- Years of suffering without a diagnosis - Many patients with rare conditions suffer for years with seemingly “unrelated” symptoms until an astute specialist finally puts the pieces together. In the meantime, many end up with multiple diagnoses, misdiagnoses, and are sometimes even told that it’s “all in their head.”
- Feelings of isolation - Many of these people feel alone. In part, the unpredictability of symptoms can make it hard to make plans in advance. Additionally, with only 1 in 100,000 people diagnosed with a rare condition, it’s no wonder that patients (and their families) often feel “nobody understands what I’m going through.”
- Self-education - Many patients conduct their own research to get answers. Often patients wind up knowing more about the disease than the average physician, and they are forced to take on the role of educating the healthcare professionals. These patients rely on a small group of medical experts, the Internet, and social networking sites for information, inspiration, and support.

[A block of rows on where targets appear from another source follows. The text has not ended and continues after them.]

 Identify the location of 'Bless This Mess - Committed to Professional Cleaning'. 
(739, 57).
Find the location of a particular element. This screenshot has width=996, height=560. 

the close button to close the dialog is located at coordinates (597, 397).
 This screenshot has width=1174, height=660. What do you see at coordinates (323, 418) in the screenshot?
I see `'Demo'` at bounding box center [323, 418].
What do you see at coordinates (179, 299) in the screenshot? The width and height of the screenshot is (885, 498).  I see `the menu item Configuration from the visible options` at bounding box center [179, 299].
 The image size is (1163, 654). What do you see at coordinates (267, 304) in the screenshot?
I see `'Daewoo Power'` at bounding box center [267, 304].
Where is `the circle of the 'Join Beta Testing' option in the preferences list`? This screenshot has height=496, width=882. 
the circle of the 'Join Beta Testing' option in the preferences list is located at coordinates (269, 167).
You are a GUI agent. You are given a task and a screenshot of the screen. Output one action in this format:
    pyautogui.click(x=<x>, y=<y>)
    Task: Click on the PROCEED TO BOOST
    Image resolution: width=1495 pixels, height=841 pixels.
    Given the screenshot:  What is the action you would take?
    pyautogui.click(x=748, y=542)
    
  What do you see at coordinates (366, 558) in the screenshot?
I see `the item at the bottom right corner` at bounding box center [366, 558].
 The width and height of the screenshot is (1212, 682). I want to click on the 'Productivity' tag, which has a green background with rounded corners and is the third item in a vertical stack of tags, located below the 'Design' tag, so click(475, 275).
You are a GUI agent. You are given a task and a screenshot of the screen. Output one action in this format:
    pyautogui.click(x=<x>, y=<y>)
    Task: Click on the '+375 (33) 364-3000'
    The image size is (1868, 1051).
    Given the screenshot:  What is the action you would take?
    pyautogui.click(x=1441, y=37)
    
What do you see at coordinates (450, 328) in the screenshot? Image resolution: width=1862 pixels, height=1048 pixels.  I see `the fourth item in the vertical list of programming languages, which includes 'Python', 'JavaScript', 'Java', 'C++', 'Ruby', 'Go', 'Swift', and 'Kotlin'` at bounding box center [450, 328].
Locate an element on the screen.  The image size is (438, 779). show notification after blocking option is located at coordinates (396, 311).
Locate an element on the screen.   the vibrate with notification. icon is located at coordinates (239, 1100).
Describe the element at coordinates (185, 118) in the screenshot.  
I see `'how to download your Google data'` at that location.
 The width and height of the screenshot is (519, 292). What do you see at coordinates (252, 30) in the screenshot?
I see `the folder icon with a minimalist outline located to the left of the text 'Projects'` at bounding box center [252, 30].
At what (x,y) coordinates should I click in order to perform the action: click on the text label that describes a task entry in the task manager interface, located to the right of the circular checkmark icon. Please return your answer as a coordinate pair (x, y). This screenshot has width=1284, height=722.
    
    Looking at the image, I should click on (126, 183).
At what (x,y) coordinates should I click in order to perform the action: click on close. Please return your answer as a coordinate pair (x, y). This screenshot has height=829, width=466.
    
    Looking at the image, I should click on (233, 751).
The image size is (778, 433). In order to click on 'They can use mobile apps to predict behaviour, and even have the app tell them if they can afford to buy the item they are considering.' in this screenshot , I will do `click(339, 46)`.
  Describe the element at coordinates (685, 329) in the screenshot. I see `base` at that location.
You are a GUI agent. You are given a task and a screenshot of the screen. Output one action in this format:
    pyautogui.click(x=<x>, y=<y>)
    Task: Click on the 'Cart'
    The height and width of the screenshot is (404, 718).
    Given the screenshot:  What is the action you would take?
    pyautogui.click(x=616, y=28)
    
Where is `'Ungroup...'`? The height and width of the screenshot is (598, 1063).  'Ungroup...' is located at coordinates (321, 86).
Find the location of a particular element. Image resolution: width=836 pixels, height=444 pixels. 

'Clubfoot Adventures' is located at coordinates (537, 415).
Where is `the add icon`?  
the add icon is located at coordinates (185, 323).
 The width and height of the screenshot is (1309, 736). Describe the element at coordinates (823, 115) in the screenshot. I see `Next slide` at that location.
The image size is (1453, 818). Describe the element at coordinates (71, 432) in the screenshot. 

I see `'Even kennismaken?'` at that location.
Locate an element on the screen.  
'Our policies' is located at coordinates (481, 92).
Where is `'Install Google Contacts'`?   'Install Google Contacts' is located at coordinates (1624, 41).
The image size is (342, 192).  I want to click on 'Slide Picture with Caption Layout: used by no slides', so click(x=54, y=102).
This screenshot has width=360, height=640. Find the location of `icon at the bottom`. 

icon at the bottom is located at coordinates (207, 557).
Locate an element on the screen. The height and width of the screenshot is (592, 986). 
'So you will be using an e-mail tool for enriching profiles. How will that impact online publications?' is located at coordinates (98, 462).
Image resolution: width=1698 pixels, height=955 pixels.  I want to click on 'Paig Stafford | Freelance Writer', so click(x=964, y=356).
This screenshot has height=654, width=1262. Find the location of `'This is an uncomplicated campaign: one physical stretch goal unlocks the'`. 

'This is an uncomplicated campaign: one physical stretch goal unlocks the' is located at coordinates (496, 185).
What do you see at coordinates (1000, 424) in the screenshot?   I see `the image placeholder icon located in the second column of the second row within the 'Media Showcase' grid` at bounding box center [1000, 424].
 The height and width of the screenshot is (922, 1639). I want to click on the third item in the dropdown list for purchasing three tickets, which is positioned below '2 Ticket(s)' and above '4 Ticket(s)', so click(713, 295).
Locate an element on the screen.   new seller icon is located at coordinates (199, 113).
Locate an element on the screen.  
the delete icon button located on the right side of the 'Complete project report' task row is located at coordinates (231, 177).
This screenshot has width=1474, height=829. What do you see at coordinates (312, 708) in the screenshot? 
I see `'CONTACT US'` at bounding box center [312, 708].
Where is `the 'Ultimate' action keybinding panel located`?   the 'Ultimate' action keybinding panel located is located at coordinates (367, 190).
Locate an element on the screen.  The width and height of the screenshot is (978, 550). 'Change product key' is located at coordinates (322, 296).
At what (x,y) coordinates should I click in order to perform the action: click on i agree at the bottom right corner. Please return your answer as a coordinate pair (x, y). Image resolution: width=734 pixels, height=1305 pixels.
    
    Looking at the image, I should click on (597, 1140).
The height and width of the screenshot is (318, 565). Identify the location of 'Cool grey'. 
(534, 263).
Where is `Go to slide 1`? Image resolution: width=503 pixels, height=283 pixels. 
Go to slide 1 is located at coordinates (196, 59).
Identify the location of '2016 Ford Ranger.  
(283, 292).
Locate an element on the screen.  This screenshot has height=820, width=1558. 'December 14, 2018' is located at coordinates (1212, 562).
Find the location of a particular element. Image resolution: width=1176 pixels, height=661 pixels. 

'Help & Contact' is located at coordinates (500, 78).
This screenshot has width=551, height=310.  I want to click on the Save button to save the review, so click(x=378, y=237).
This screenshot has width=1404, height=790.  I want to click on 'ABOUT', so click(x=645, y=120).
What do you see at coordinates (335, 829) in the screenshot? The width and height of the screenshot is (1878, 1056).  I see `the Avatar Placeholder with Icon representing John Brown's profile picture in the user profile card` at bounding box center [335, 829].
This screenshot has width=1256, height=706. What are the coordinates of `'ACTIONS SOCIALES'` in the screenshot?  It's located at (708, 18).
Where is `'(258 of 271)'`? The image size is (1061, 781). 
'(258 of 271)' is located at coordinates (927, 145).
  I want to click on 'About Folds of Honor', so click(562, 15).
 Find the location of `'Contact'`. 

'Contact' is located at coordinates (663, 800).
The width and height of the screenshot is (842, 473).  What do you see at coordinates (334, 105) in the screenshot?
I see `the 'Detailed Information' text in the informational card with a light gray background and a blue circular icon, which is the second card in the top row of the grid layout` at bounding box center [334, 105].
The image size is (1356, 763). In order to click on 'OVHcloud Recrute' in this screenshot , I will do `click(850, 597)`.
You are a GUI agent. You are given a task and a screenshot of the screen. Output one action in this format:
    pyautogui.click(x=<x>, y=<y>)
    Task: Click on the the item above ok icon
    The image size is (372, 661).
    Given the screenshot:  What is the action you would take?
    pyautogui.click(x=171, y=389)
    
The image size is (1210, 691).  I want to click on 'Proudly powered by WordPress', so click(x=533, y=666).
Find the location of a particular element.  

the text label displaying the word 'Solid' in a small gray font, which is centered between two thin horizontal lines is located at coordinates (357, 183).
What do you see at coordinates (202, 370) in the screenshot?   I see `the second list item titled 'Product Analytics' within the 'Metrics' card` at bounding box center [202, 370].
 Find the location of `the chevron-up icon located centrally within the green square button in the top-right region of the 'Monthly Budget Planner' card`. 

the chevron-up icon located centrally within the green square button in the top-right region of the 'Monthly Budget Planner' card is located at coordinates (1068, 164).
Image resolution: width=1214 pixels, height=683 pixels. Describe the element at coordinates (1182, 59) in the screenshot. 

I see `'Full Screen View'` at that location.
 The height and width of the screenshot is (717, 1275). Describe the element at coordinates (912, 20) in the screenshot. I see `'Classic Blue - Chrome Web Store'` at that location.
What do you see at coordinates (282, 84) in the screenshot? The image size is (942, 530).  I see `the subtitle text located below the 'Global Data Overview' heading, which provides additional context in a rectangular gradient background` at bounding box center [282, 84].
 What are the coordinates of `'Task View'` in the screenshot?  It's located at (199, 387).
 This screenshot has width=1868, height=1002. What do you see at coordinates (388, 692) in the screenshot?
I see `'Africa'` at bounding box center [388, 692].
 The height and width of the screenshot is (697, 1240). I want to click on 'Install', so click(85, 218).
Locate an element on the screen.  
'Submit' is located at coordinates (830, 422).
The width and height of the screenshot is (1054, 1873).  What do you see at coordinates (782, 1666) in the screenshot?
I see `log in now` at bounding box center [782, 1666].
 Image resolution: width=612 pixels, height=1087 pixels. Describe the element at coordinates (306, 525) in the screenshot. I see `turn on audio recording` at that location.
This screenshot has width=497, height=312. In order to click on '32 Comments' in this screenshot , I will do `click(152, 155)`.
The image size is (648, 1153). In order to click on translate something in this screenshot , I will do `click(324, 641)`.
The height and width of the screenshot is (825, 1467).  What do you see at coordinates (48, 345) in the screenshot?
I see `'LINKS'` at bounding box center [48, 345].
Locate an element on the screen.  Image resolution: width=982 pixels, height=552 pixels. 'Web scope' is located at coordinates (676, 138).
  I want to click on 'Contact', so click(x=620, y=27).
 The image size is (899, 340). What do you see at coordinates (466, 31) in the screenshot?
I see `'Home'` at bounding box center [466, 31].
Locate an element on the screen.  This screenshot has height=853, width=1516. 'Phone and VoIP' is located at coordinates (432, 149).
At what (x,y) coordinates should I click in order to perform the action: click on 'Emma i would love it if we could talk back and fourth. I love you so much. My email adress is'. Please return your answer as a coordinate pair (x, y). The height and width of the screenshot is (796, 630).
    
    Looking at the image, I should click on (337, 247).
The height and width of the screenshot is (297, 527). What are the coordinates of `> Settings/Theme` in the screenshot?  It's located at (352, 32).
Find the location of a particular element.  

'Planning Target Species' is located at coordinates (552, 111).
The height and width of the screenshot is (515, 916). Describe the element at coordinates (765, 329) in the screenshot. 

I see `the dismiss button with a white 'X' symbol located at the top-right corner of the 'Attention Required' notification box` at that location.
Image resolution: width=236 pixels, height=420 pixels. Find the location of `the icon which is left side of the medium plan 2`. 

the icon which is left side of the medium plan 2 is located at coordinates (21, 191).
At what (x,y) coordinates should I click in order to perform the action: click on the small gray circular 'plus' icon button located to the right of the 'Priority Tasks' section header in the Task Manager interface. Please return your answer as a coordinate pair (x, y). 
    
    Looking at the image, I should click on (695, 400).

- Patient associations - The combination of suffering, isolation, and the need for information acts as a catalyst for a patient or family member to start a support group. Often, the groups’ costs are defrayed by pharmaceutical companies who share an interest in successfully treating these patients and providing the support they need. The pharmaceutical companies can be instrumental in helping organize individuals and rallying them around their common interest.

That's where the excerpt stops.